Due to the cookie cutter nature of peer groups, we are limited with what we can accomplish. For example, if the BGP neighbors that we are peering with require some of the same policies, as well as a few different policies, we can only manually supersede the peer group configurations that don’t affect outbound updates.

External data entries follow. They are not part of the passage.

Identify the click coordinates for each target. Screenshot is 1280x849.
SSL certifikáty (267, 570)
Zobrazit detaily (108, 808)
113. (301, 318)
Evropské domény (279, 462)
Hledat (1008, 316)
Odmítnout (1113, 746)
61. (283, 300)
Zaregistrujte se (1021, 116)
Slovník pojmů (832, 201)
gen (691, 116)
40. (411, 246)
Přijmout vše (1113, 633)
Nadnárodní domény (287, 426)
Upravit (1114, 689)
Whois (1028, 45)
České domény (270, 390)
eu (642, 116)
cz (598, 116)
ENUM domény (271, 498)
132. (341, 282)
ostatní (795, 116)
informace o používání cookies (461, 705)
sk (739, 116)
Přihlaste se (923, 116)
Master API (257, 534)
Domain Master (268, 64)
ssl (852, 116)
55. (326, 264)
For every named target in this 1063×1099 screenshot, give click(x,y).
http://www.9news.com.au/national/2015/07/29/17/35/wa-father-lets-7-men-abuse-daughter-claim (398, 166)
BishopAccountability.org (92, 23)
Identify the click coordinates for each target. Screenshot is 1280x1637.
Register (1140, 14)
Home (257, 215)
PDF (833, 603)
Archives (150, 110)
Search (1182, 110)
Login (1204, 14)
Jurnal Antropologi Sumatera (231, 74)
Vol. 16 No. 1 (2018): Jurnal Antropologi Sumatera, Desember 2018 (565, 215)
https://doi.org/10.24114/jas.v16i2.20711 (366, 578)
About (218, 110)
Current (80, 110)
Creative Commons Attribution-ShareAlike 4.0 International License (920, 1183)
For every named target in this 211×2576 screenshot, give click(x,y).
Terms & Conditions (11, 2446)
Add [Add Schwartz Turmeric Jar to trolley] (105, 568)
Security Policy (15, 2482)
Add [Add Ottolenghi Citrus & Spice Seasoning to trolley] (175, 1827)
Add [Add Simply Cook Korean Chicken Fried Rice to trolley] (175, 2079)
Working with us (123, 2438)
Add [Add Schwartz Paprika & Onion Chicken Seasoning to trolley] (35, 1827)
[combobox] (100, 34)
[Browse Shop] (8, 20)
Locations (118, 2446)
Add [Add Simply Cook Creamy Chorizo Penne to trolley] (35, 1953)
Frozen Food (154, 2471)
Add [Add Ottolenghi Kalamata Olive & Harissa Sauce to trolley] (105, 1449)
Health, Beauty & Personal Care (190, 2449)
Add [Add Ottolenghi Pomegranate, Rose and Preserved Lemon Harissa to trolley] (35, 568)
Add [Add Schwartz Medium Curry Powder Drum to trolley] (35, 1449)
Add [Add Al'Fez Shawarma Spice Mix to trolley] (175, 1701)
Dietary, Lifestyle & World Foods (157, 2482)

BGP-Router(config)#do show run | s bgp
[.........Relevant BGP Configuration.........]
 neighbor PEERgroupNAME peer-group
 neighbor PEERgroupNAME remote-as 321
 neighbor PEERgroupNAME password C1sc0123
 neighbor PEERgroupNAME ebgp-multihop 2
 neighbor PEERgroupNAME update-source Loopback0
 neighbor 4.4.4.4 peer-group PEERgroupNAME

BGP-Router(config)#ip as-path access-list 6 deny _42_
BGP-Router(config)#ip as-path access-list 6 permit ^$
BGP-Router(config-router)#neighbor 4.4.4.4 filter-list 6 out
% Invalid command for a peer-group member
BGP-Router(config-router)#neighbor 4.4.4.4 filter-list 6 in
BGP-Router(config-router)#

A more flexible and dynamic way to configure BGP peers is to use peer templates. Peer templates are hierarchical and overcome the limitations of peer groups with peer template inheritance.